The sad news arrived yesterday morning, via friends on Facebook, that Northern Virginia Horse Country’s most-admired huntsman, Melvin Poe, had passed away at his home in Hume at the age of 94. I suppose we were all expecting it. Last year, when the anniversary of his birth arrived in late August, there were gleeful reports about Melvin celebrating his birthday, on horseback as usual. When there was no such story this year, we began to worry.

Melvin’s longevity, and extraordinary ability to ride and even to jump a horse at such an advanced age, had been noteworthy objects of envy and admiration throughout hunting circles for years.
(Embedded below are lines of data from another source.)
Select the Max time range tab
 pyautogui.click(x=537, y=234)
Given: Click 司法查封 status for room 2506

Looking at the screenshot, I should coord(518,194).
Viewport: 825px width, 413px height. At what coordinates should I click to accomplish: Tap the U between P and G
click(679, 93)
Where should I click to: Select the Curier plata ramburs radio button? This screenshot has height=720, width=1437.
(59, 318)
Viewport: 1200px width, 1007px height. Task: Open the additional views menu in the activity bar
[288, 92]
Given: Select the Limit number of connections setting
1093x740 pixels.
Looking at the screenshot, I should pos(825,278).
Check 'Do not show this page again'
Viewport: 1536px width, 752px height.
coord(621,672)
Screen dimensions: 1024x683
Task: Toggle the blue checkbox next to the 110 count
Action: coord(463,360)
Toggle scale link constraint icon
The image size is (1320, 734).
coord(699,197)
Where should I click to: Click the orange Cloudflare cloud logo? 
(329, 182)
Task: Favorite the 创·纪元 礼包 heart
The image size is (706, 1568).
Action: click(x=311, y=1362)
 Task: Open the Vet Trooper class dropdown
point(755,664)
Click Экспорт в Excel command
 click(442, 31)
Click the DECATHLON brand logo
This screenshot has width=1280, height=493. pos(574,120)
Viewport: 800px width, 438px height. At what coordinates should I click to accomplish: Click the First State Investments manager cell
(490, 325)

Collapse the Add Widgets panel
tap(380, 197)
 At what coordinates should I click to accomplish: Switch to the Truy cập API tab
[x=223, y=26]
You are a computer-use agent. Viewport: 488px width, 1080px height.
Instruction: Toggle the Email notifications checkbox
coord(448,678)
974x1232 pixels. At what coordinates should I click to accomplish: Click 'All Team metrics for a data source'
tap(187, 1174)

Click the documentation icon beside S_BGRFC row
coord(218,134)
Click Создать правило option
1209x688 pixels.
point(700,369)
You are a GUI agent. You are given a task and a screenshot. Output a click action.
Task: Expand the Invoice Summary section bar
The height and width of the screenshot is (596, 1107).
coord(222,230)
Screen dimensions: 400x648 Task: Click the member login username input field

Melvin would occasionally ride with us, car following the Old Dominion Hounds, and when we’d leave the car to take up an observation position, I’d often find myself left behind, despite being almost 30 years younger, walking carefully and favoring a bad knee afflicted with damp weather arthritis, while Melvin could scramble up a hill as nimbly as a goat.

I grew up in the mountains of Eastern Pennsylvania, where hunting and fishing were treated by many like religion, and though Melvin’s native Virginia milieu had a different sporting emphasis, on hounds and fox hunting rather than trout and deer, nonetheless, I recognized Melvin at once, on making his acquaintance, as a kindred sporting fanatic.

We tended to hang out together at hunt meets, banquets, and hound shows. I last saw Melvin on Election Day of 2012, at the Episcopal Church Hall in Delaplane. We had both turned out to try to vote down Caliban, and we stood around together talking hunting for a long time. I remember that along came a lady member of a couple of local hunts from down the road in Markham who asked our advice about dealing with a skunk which had intruded into her horse barn. (Melvin and I recommended shooting the trespasser carefully in the head, from a safe distance.)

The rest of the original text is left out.